[Saved entries]
+++
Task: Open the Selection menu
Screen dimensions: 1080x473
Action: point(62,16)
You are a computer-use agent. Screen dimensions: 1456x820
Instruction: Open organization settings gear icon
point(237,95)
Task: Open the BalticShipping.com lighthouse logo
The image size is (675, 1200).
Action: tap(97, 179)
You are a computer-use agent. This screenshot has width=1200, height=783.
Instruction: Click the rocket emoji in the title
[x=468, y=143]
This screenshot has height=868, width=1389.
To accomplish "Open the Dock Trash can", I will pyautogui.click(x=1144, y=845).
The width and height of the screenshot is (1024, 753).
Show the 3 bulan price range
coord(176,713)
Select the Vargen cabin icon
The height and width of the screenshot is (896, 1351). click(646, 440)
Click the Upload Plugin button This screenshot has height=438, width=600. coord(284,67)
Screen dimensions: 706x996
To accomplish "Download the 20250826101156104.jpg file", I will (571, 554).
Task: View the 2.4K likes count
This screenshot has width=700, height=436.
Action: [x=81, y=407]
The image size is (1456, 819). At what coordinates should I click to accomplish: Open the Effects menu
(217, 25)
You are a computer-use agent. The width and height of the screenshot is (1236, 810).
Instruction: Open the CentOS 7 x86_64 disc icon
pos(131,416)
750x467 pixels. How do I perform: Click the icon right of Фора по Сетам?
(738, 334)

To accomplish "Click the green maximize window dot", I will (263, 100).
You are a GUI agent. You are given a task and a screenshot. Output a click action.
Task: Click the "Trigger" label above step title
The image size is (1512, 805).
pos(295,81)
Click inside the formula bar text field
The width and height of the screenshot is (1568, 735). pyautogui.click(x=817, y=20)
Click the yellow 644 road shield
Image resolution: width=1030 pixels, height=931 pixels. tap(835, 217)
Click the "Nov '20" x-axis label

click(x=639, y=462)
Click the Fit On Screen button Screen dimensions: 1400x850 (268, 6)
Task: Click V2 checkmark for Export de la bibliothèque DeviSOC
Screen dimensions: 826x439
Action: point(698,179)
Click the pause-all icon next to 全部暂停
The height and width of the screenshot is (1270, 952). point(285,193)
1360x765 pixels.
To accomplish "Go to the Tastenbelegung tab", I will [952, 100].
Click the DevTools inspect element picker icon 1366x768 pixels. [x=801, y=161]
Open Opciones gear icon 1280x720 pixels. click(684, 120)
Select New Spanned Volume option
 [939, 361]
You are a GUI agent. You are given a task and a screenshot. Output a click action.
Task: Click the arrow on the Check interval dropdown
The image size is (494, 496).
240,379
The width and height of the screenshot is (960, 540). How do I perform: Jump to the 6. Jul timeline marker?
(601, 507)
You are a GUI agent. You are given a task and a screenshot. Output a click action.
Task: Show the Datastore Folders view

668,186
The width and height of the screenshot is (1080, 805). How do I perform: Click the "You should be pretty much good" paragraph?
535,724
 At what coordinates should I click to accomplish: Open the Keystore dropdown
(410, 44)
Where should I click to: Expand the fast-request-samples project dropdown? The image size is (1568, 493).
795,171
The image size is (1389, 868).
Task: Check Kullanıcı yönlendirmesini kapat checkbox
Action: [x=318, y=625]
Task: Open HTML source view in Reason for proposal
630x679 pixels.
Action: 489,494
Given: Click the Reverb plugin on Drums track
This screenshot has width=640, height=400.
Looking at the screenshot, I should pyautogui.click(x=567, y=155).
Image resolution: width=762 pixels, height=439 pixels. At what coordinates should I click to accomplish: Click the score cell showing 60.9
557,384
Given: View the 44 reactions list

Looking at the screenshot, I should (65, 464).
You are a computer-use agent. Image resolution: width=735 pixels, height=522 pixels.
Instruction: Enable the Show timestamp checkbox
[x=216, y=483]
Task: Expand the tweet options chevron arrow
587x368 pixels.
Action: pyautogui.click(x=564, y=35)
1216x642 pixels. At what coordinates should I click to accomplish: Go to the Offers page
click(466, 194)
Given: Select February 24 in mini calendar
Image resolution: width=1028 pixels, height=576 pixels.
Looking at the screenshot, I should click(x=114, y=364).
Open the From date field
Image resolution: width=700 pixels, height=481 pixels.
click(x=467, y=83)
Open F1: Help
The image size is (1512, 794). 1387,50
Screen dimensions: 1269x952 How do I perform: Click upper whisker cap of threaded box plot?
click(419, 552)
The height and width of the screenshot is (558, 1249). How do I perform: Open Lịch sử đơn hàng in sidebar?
+++
**WORK REQUEST:** Write out every entry verbatim.

**FINISHED TASK:**
Task: Open the Selection menu
Screen dimensions: 1080x473
Action: point(62,16)
You are a computer-use agent. Screen dimensions: 1456x820
Instruction: Open organization settings gear icon
point(237,95)
Task: Open the BalticShipping.com lighthouse logo
The image size is (675, 1200).
Action: tap(97, 179)
You are a computer-use agent. This screenshot has width=1200, height=783.
Instruction: Click the rocket emoji in the title
[x=468, y=143]
This screenshot has height=868, width=1389.
To accomplish "Open the Dock Trash can", I will pyautogui.click(x=1144, y=845).
The width and height of the screenshot is (1024, 753).
Show the 3 bulan price range
coord(176,713)
Select the Vargen cabin icon
The height and width of the screenshot is (896, 1351). click(646, 440)
Click the Upload Plugin button This screenshot has height=438, width=600. coord(284,67)
Screen dimensions: 706x996
To accomplish "Download the 20250826101156104.jpg file", I will (571, 554).
Task: View the 2.4K likes count
This screenshot has width=700, height=436.
Action: [x=81, y=407]
The image size is (1456, 819). At what coordinates should I click to accomplish: Open the Effects menu
(217, 25)
You are a computer-use agent. The width and height of the screenshot is (1236, 810).
Instruction: Open the CentOS 7 x86_64 disc icon
pos(131,416)
750x467 pixels. How do I perform: Click the icon right of Фора по Сетам?
(738, 334)

To accomplish "Click the green maximize window dot", I will (263, 100).
You are a GUI agent. You are given a task and a screenshot. Output a click action.
Task: Click the "Trigger" label above step title
The image size is (1512, 805).
pos(295,81)
Click inside the formula bar text field
The width and height of the screenshot is (1568, 735). pyautogui.click(x=817, y=20)
Click the yellow 644 road shield
Image resolution: width=1030 pixels, height=931 pixels. tap(835, 217)
Click the "Nov '20" x-axis label

click(x=639, y=462)
Click the Fit On Screen button Screen dimensions: 1400x850 (268, 6)
Task: Click V2 checkmark for Export de la bibliothèque DeviSOC
Screen dimensions: 826x439
Action: point(698,179)
Click the pause-all icon next to 全部暂停
The height and width of the screenshot is (1270, 952). point(285,193)
1360x765 pixels.
To accomplish "Go to the Tastenbelegung tab", I will [952, 100].
Click the DevTools inspect element picker icon 1366x768 pixels. [x=801, y=161]
Open Opciones gear icon 1280x720 pixels. click(684, 120)
Select New Spanned Volume option
 [939, 361]
You are a GUI agent. You are given a task and a screenshot. Output a click action.
Task: Click the arrow on the Check interval dropdown
The image size is (494, 496).
240,379
The width and height of the screenshot is (960, 540). How do I perform: Jump to the 6. Jul timeline marker?
(601, 507)
You are a GUI agent. You are given a task and a screenshot. Output a click action.
Task: Show the Datastore Folders view

668,186
The width and height of the screenshot is (1080, 805). How do I perform: Click the "You should be pretty much good" paragraph?
535,724
 At what coordinates should I click to accomplish: Open the Keystore dropdown
(410, 44)
Where should I click to: Expand the fast-request-samples project dropdown? The image size is (1568, 493).
795,171
The image size is (1389, 868).
Task: Check Kullanıcı yönlendirmesini kapat checkbox
Action: [x=318, y=625]
Task: Open HTML source view in Reason for proposal
630x679 pixels.
Action: 489,494
Given: Click the Reverb plugin on Drums track
This screenshot has width=640, height=400.
Looking at the screenshot, I should pyautogui.click(x=567, y=155).
Image resolution: width=762 pixels, height=439 pixels. At what coordinates should I click to accomplish: Click the score cell showing 60.9
557,384
Given: View the 44 reactions list

Looking at the screenshot, I should (65, 464).
You are a computer-use agent. Image resolution: width=735 pixels, height=522 pixels.
Instruction: Enable the Show timestamp checkbox
[x=216, y=483]
Task: Expand the tweet options chevron arrow
587x368 pixels.
Action: pyautogui.click(x=564, y=35)
1216x642 pixels. At what coordinates should I click to accomplish: Go to the Offers page
click(466, 194)
Given: Select February 24 in mini calendar
Image resolution: width=1028 pixels, height=576 pixels.
Looking at the screenshot, I should click(x=114, y=364).
Open the From date field
Image resolution: width=700 pixels, height=481 pixels.
click(x=467, y=83)
Open F1: Help
The image size is (1512, 794). 1387,50
Screen dimensions: 1269x952 How do I perform: Click upper whisker cap of threaded box plot?
click(419, 552)
The height and width of the screenshot is (558, 1249). How do I perform: Open Lịch sử đơn hàng in sidebar?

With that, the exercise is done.